Se nel bel mezzo di un sogno devo chiamare qualcuno al telefono, e solitamente si tratta di emergenze, dai pompieri alla polizia, ebbene, puntualmente la tastiera dell'apparecchio si scioglie, diventa floscia e molle come un budino, mentre io annaspo nella frenesia di comporre un numero dentro una gelatina di tasti spappolati. Come racimolare un 113 che scola da ogni lato? Un 112 che gocciola come gelato fuso al caldo di agosto? L'apparecchio telefonico, baluardo diurno di irrinunciabili comunicazioni, la notte, nei sogni, mi si scioglie.
Il Dott. Pinzoni, amico di famiglia e illustre psicanalista, sostiene che la cornetta del ricevitore sia un chiaro simbolo fallico, da ciò che la mia difficoltà d'intavolare una conversazione sia palese indice d'incapacità di relazione col sesso forte. Io mi sento punta nell'orgoglio, perché tutto mi si può dire, ma non che ignori come maneggiare una cornetta. Perciò insistito che il problema riguardi piuttosto il liquefarsi della tastiera, primordiale matrice dissolta in brodosi umori uterini, e allego che con mia madre, non ci ho mai saputo parlare.

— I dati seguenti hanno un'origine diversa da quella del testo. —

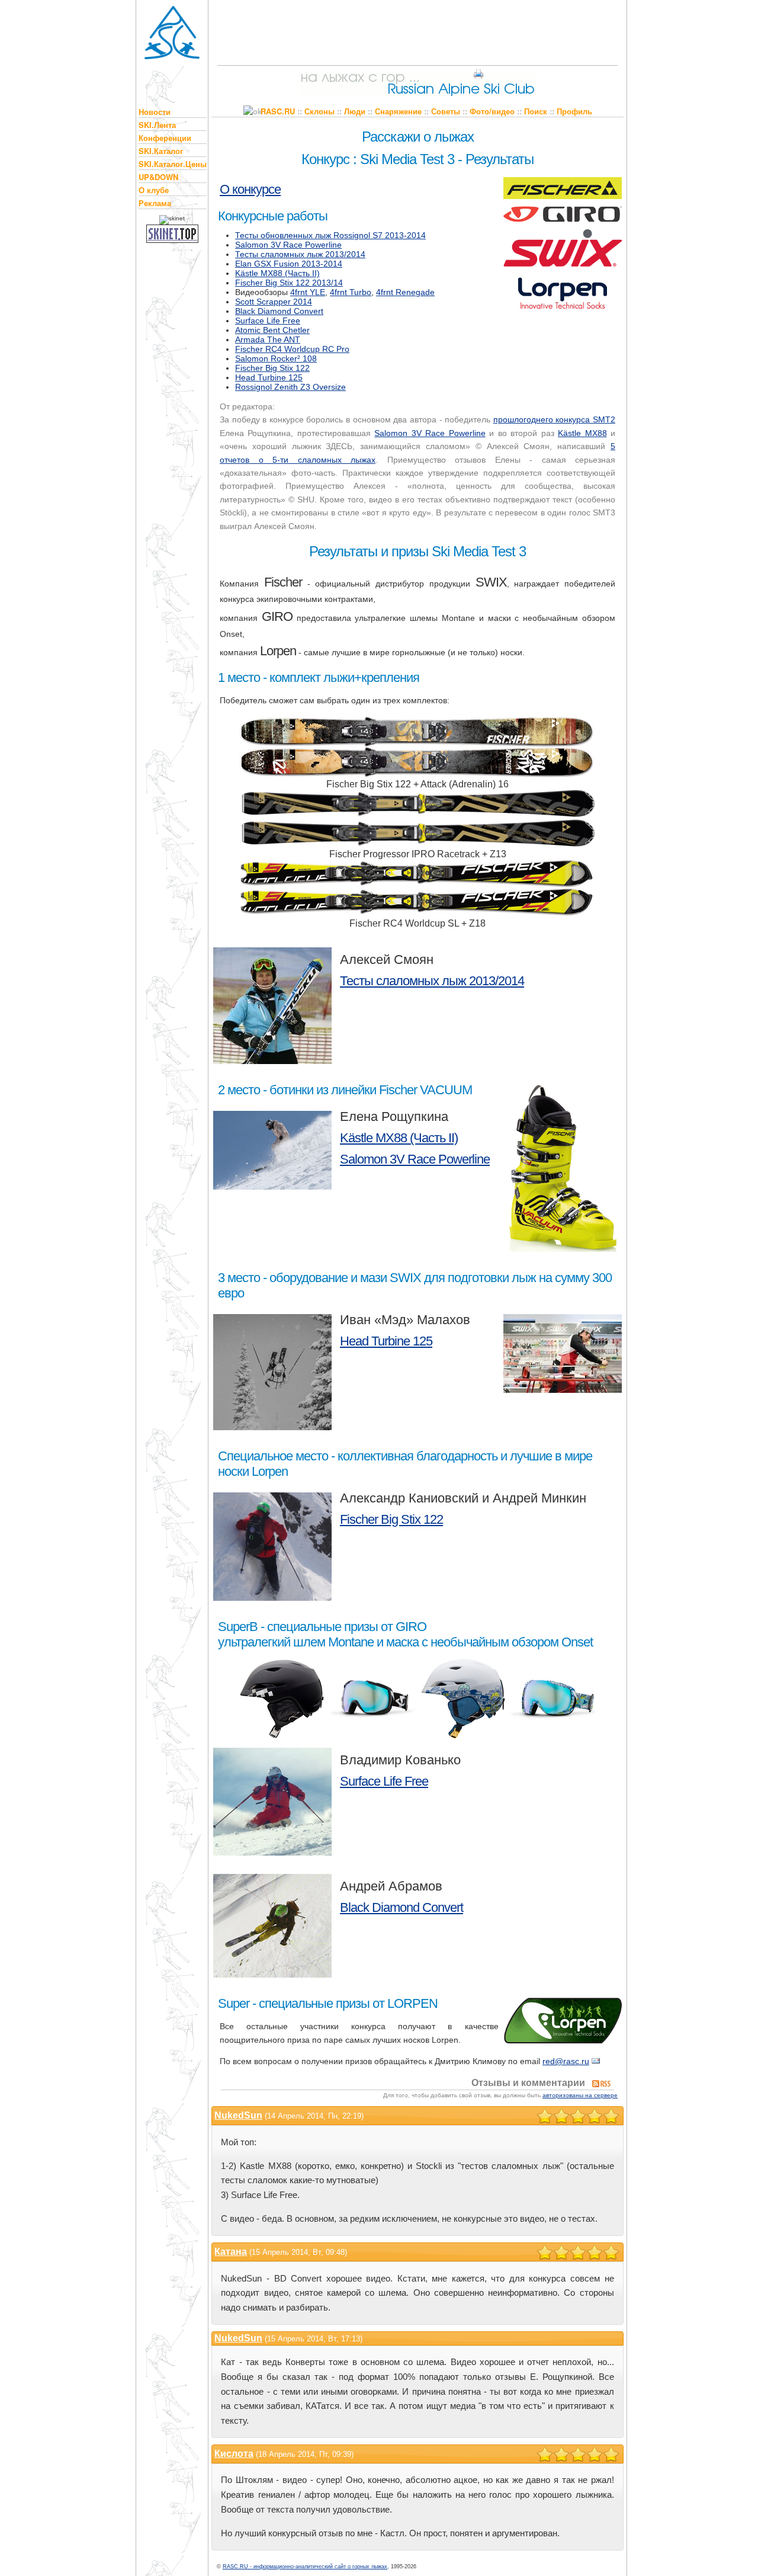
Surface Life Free (267, 320)
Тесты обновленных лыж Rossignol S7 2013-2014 (330, 235)
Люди (354, 111)
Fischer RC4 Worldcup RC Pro (292, 349)
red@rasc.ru (565, 2061)
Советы (445, 111)
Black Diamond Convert (279, 311)
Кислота (233, 2454)
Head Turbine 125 (269, 377)
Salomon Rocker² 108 (276, 358)
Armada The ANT (267, 339)
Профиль (574, 111)
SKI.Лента (157, 124)
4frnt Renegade (405, 292)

Rifletto, dunque, che sarà successo al nostro Señor Dalì, dallo sguardo esaltato e dal baffo multiforme, proteiforme surrealista e celeberrimo artista? Tra gigantesche uova, formiche, tigri ed elefanti trampolieri, anche a lui si squagliava il solido sotto forma, però, d'orologio. Da buon catalano decise d'immortalarlo nei suoi quadri, con estrema perizia, certamente, perché fruttasse. Orologi grandes y pequeños, dorati o bruniti, ma tutti appassiti come prugne secche, o sgonfi come palloncini bucati, appesi su di un ramo in mezzo a un deserto, adagiati in bilico sulla linea di uno spigolo: “persistenza della memoria”, pensò di giustificare.
Quanto mi piacerebbe dipingere telefoni sciolti e stesi come panni ad asciugare al sole. Almeno smetterei di sognarmeli di notte.